§ **Exercise directions**
Write out exactly, with both ends included, the lines that run from the line containing "Where should I" to the end of the entries. Pictures are not part of the answer.

§ **Supplied material**
--
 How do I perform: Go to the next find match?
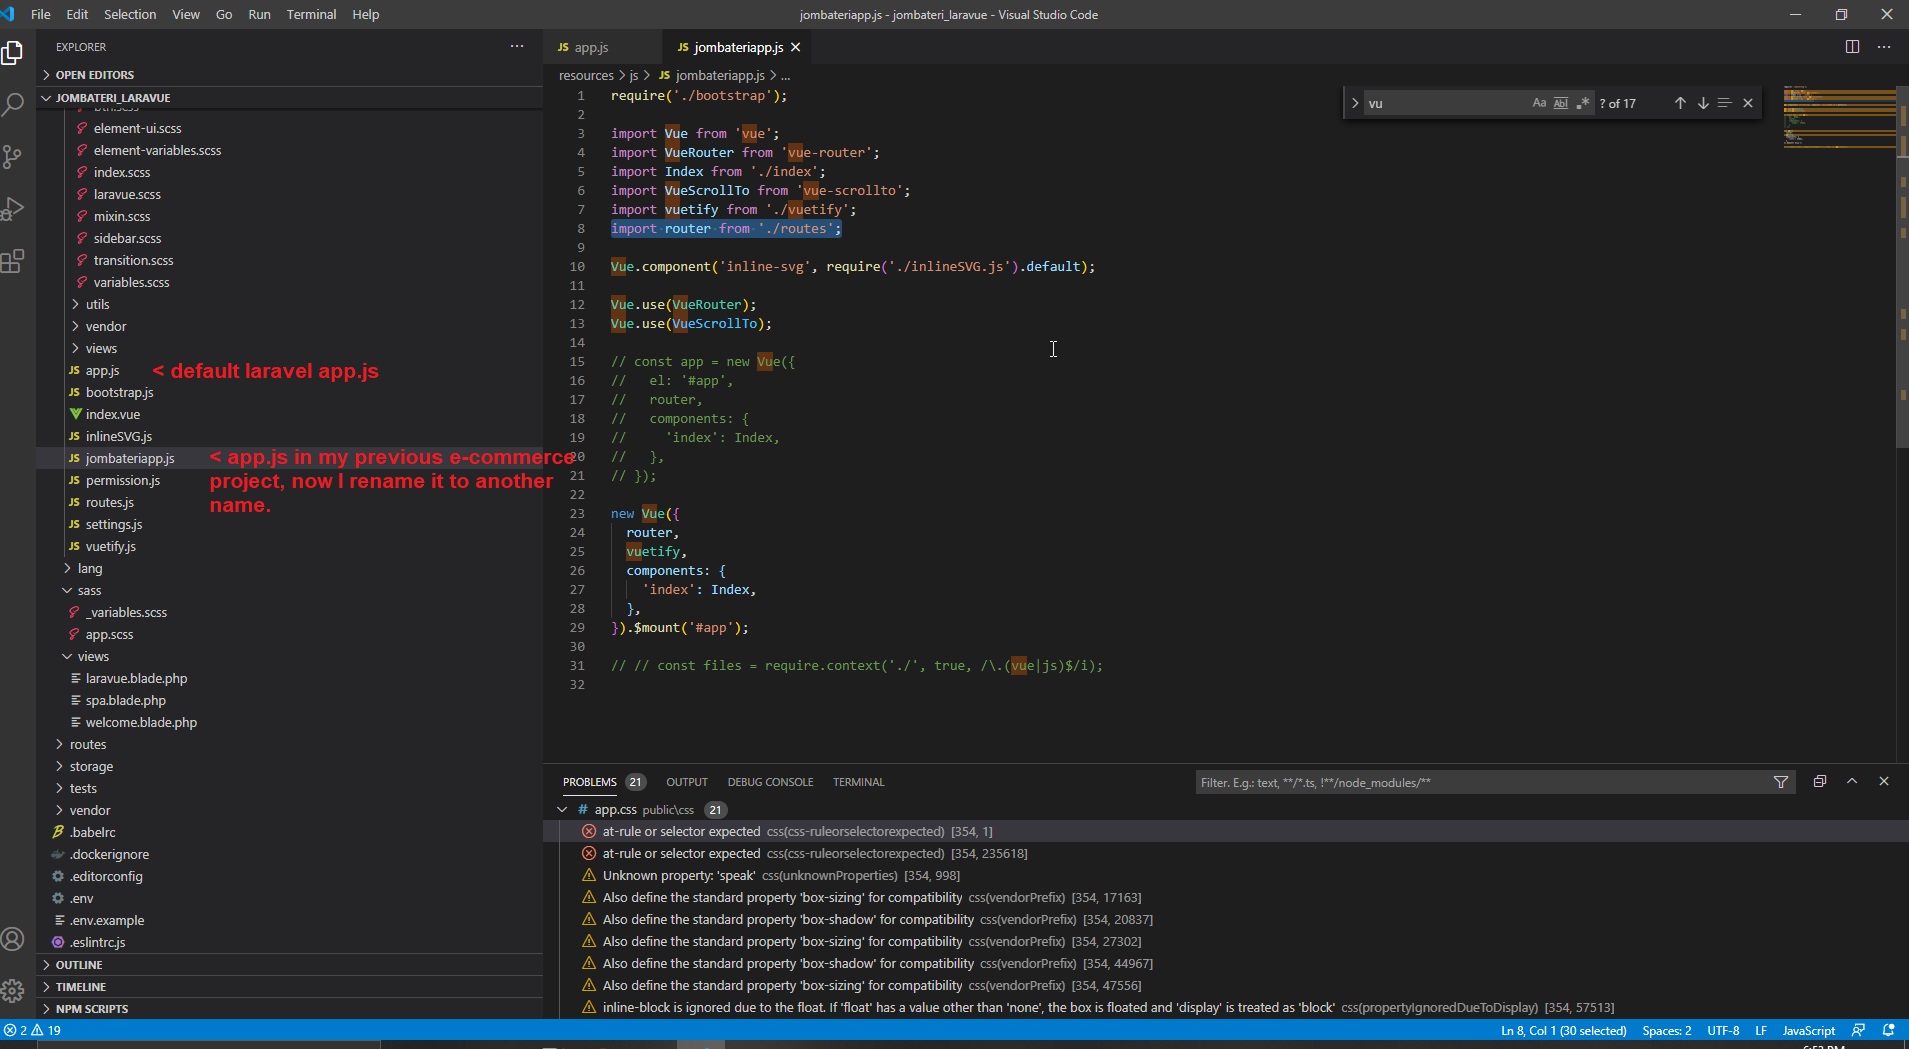pyautogui.click(x=1702, y=103)
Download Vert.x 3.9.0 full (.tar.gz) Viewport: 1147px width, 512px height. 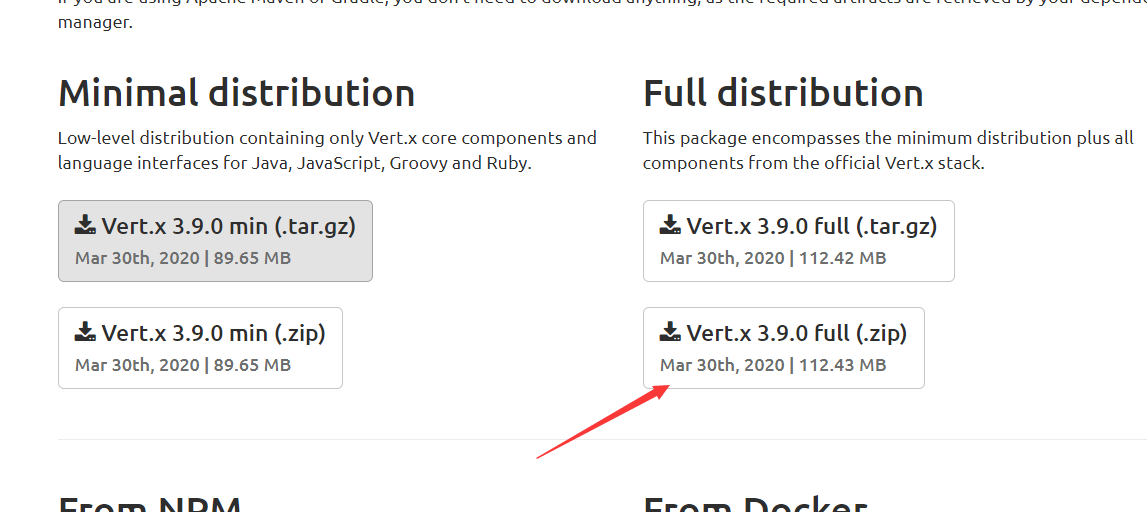pyautogui.click(x=799, y=241)
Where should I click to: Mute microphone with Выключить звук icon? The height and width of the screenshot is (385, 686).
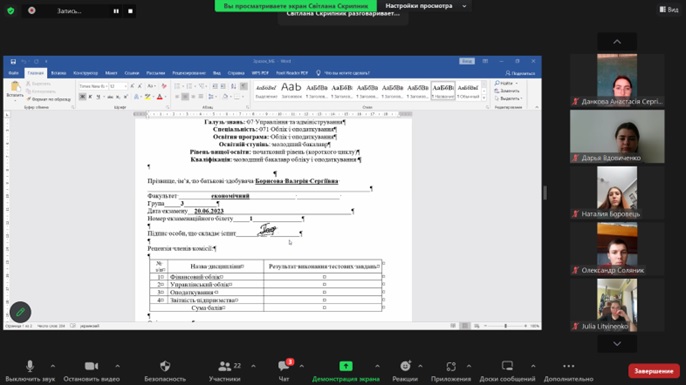click(30, 366)
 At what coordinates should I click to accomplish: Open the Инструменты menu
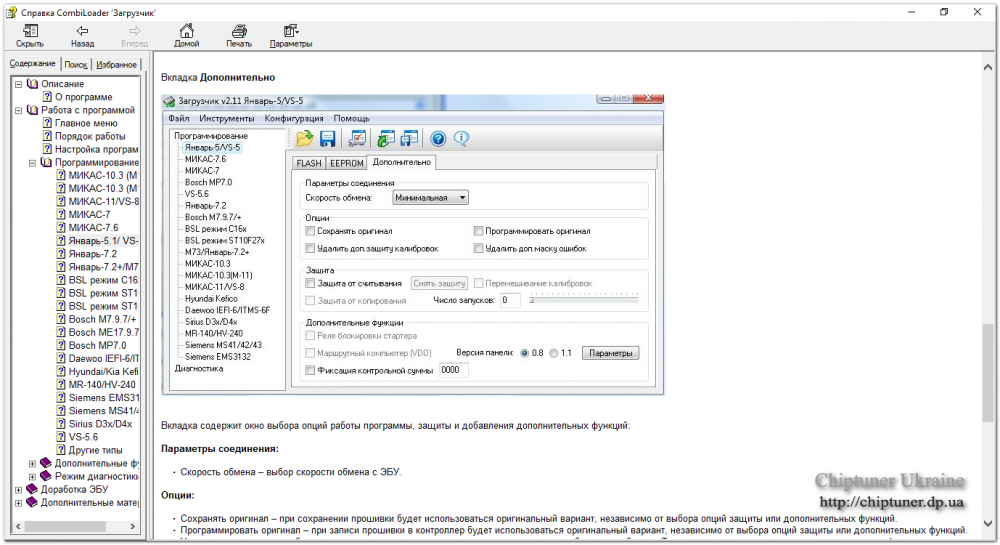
--
§ **Result of this exercise**
Where should I click to: Mute microphone with Выключить звук icon? The height and width of the screenshot is (385, 686).
click(30, 366)
 At what coordinates should I click to accomplish: Open the Инструменты menu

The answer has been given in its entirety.